Task item: Return all the entries below exactly, except for the images they hold.

[Start of section]

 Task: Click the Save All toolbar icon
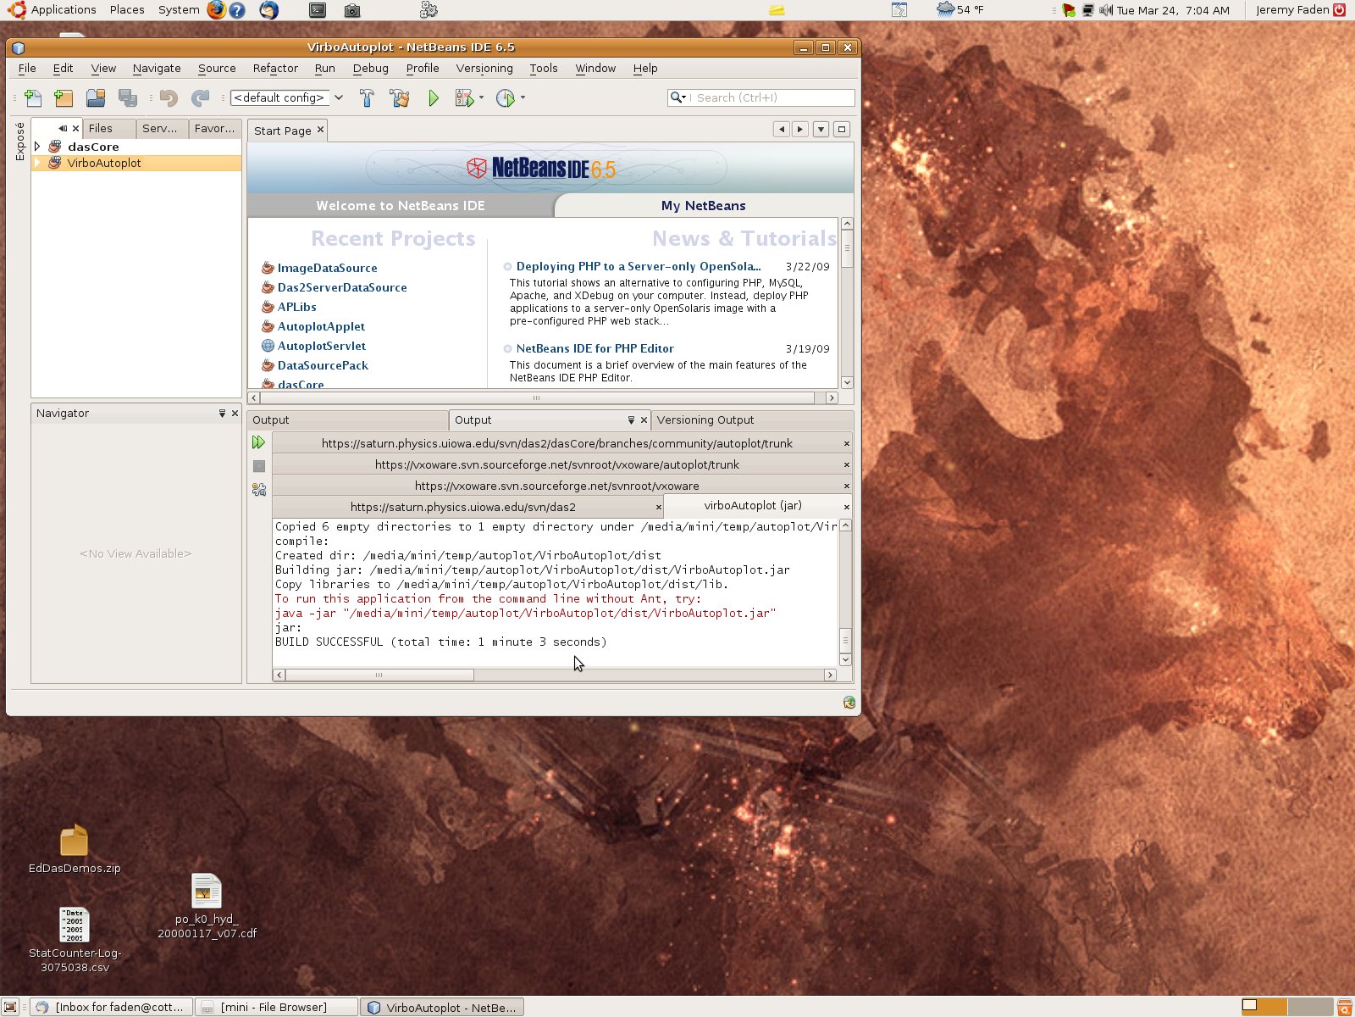click(129, 97)
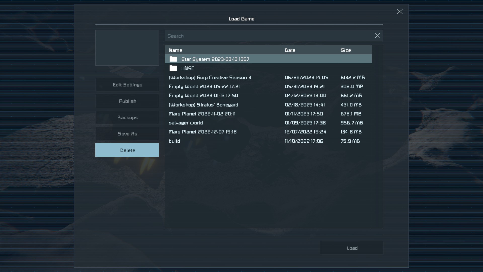483x272 pixels.
Task: Open the Star System folder icon
Action: (173, 59)
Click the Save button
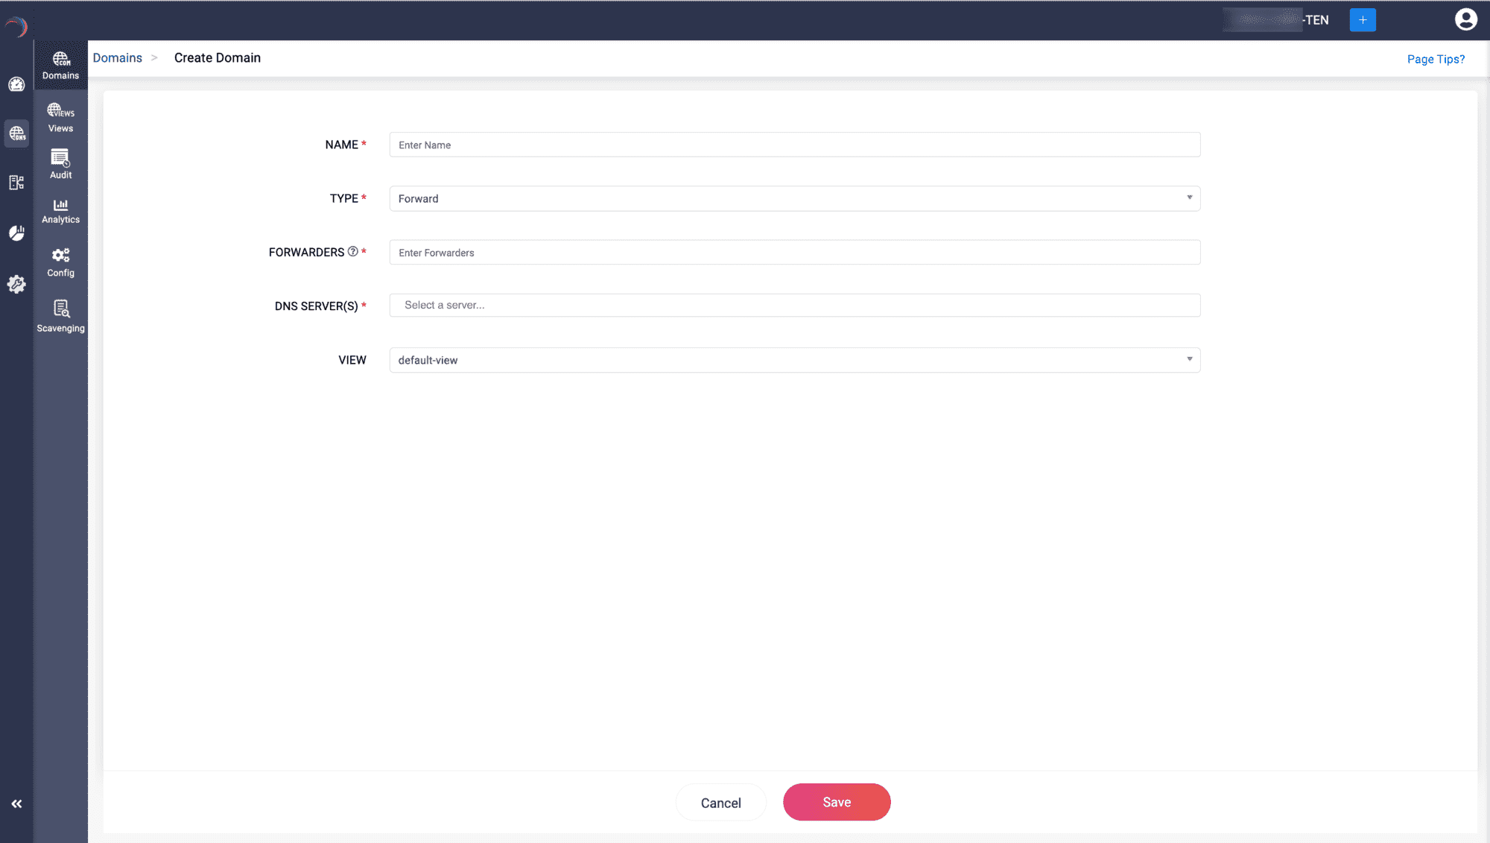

[End of section]

Result:
 Task: Click the Save All toolbar icon
click(129, 97)
483x272 pixels.
Task: Open the Star System folder icon
Action: (173, 59)
Click the Save button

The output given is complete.